3 questions à Christian Anastasy, directeur général de l’ANAP.
Vous revenez tout juste de votre université d’été, quelles sont les principales thématiques que vous avez abordées ? Le fil conducteur de la manifestation « comment mobiliser les professionnels pour réussir le changement » a été décliné selon plusieurs axes. Les intervenants ont évidemment mis l’accent sur la dimension managériale de ce thème. En effet, Gilles Herreros, sociologue au centre Max Weber de Lyon, a souligné d’emblée la tension qui existe entre le vécu des professionnels au quotidien et le cap du changement que tentent de tenir les gestionnaires des organisations de santé. Il a été prolongé dans son propos par Patrick Légeron, psychiatre à Sainte-Anne, qui en tant que spécialiste des risques psychosociaux (RPS), a mis en exergue les leviers managériaux et organisationnels que les cadres pouvaient mobiliser dans un objectif de prévention des RPS. Enfin, au cours d’une table ronde de haut niveau, ont été évoquées successivement l’efficacité du dialogue social dans le secteur sanitaire et social (Frédéric Boiron/Jacky Bontems), l’organisation de la médecine de premier recours (Pierre de Haas/Bernard Huynh) et enfin les conditions de réussite de la mise en œuvre des parcours de santé (Frédéric Van Roekeghem/Jean-Yves Grall). Vous pouvez retrouver le programme complet, les vidéos et les interventions sur www.performance-en-sante.fr.

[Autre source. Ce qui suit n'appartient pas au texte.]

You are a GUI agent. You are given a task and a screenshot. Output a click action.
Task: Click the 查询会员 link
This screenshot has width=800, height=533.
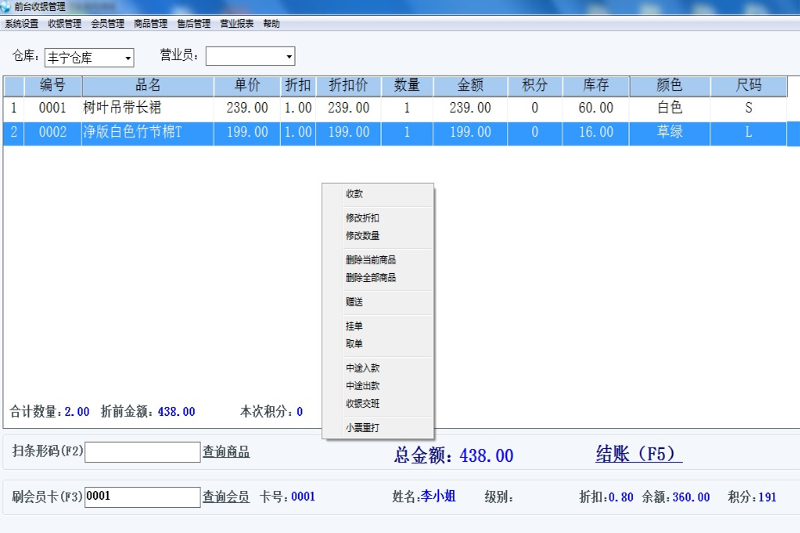tap(226, 497)
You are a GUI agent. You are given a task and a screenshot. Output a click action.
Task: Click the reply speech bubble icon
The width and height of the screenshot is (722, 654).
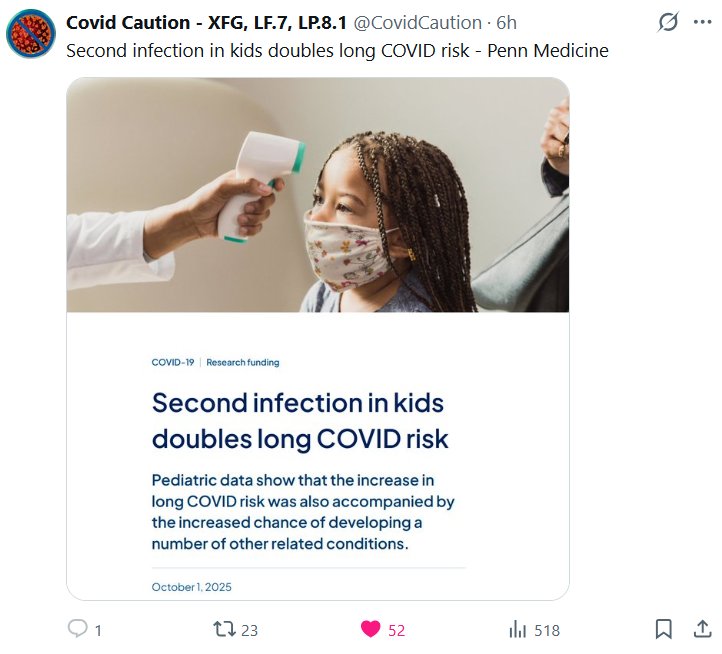pos(78,629)
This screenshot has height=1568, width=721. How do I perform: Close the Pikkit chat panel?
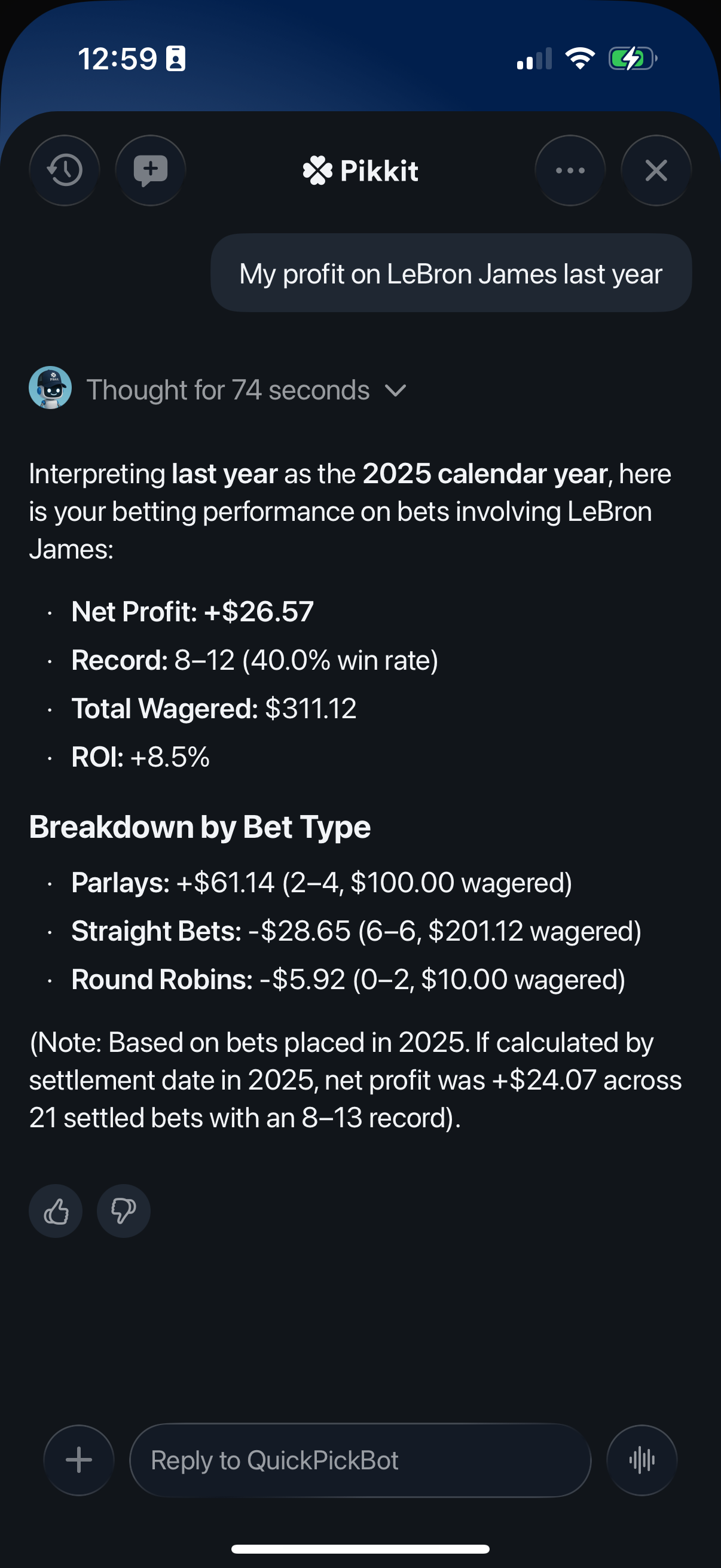(656, 170)
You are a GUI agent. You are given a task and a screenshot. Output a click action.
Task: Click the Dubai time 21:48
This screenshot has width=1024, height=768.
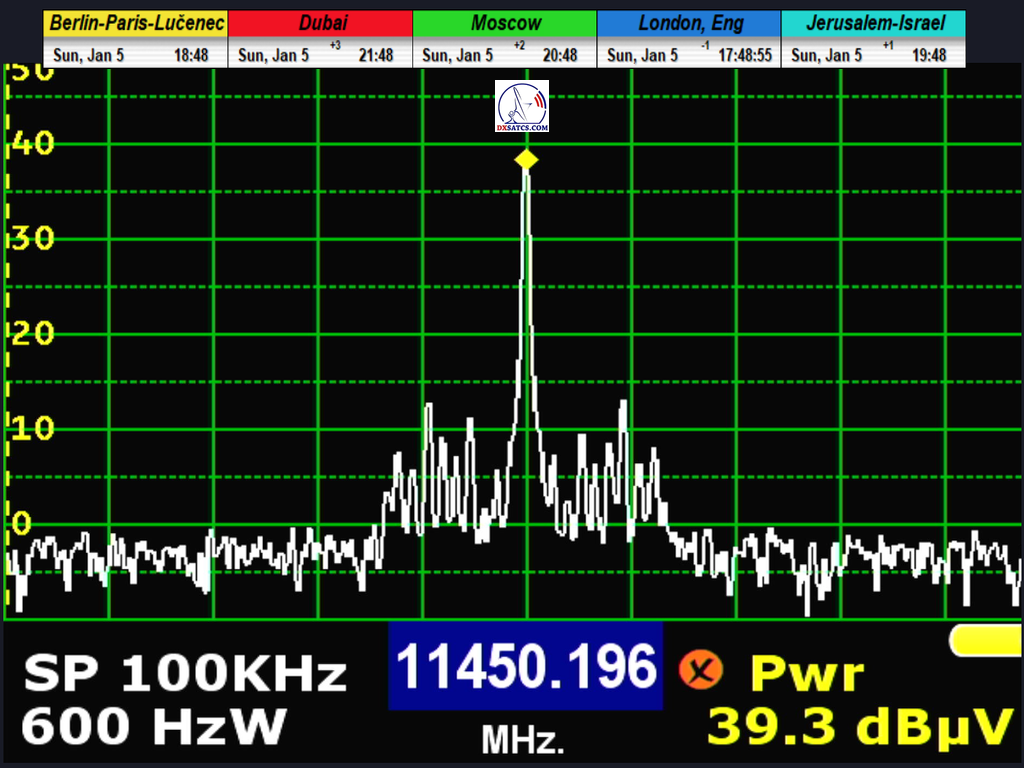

Quels enseignements avez-vous pu en tirer ? Sur un plan global, nous retenons que l’intérêt du thème a permis de rassembler plus de 500 professionnels un vendredi et un samedi au mois d’août ! Par ailleurs, les retours des participants nous consolident dans notre volonté de décloisonnement entre le secteur sanitaire et le secteur médico-social, entre l’hôpital et la ville, entre les gestionnaires et les soignants. Vos lecteurs pourront cependant regretter la relative sous-représentation du secteur privé. Je les invite donc à se montrer attentifs à nos sollicitations car de nombreuses initiatives remarquables proviennent des cliniques et mériteraient d’être valorisées au cours d’un tel évènement. Sur le fond, les débats ont souligné l’impérieuse nécessité de donner du sens aux réformes et de faire participer l’ensemble des professionnels. L’adhésion à un projet ne se décrète pas, elle s’établit progressivement dans le cadre d’un contrat de confiance. Il faut mesurer que dans la situation de notre système de santé, il est absolument nécessaire de retrouver des marges de manœuvre que seules des organisations revues en profondeur sont susceptibles de nous donner.
À quoi les établissements MCO devront-ils être particulièrement attentifs ces prochaines années ?
La problématique de la cohérence de notre système de santé dans toute sa diversité devra faire l’objet d’une attention de l’ensemble des acteurs, y compris ceux exerçant dans les cliniques MCO. En effet, l’exigence de complémentarité, de coordination, voire de coopération, finira forcément par s’imposer à tous les offreurs de soins. Les usagers, de mieux en mieux informés, libres de leur choix ou orientés par leurs assureurs, vont sans doute avoir tendance à privilégier une offre intégrée de services (des soins aigus à la réadaptation, du court séjour à la prise en charge chronique). En définitive, la capacité d’adaptation (voire d’anticipation) est et restera l’un des déterminants essentiels du succès des établissements MCO dans les prochaines années.